Merzenich – Fazemos coisas ao longo da vida que degradam nossa habilidade de extrair informações úteis do mundo a nossa volta. Por exemplo: como um humano moderno, passo várias horas por dia olhando para uma tela na qual coisas importantes para mim acontecem. Tudo que está fora daquela tela é desimportante, inútil, uma distração. Estou sistematicamente treinando minha visão, estreitando meu ponto de vista, de modo que somente aquilo que está à frente de meu nariz é importante. Fazendo isso, vou perdendo progressivamente a habilidade de processar a informação visual daquilo que está ao redor. O cidadão médio em meu país, e isso foi bastante estudado por lá, já perdeu em torno de 30% do seu campo visual aos 60 anos e mais de 50% aos 80 anos. As coisas acontecem e ele não vê porque o cérebro rejeita aquele estímulo. Essa é uma das razões pelas quais os idosos sofrem mais acidentes de trânsito. Eles gradualmente vão regredindo a um campo visual mais estreito e, ao mesmo tempo, quando conseguem enxergar algo, respondem a esse estímulo de forma mais lenta.

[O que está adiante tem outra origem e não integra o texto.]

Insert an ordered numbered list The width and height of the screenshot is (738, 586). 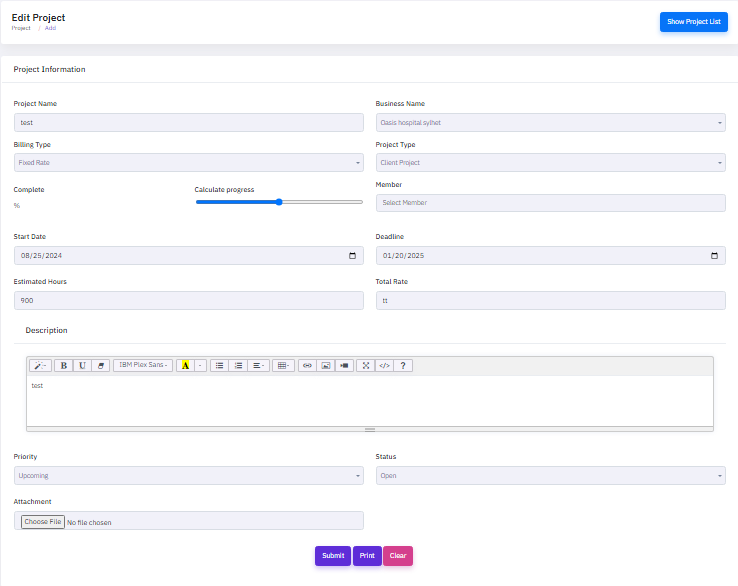click(x=238, y=366)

Agência FAPESP – Mas é possível treinar uma pessoa de modo a fazê-la perder uma habilidade já adquirida, como entender a fala em outro idioma?
Merzenich – Sim. Posso treiná-la usando formas modificadas de som não articulado, que não correspondem à fala. Treino o cérebro a mudar sua capacidade de processamento de sons, de forma que esse perde a capacidade de interpretar os elementos que se modificam rapidamente no fluxo acústico formado pela estrutura fonêmica, a estrutura elementar das palavras. Essa interpretação é necessária para extrair o sentido das palavras. Assim como posso refinar essa habilidade, posso destruí-la. Posso desafiar você a fazer distinções cada vez mais acuradas do que ouve, detalhadamente, em alta velocidade. Posso treiná-la a fazer essa distinção mesmo quando a voz está baixa, ou o discurso está anormal e distorcido. Ou posso fazer o oposto e degradar essa sua habilidade. Dar-lhe um cérebro que opera somente quando as coisas ocorrem morosamente. Fazer com que não consiga mais interpretar os detalhes do som em determinadas frequências. Fizemos experimentos de treinamento não virtuoso com macacos e ratos e mostramos que isso é possível.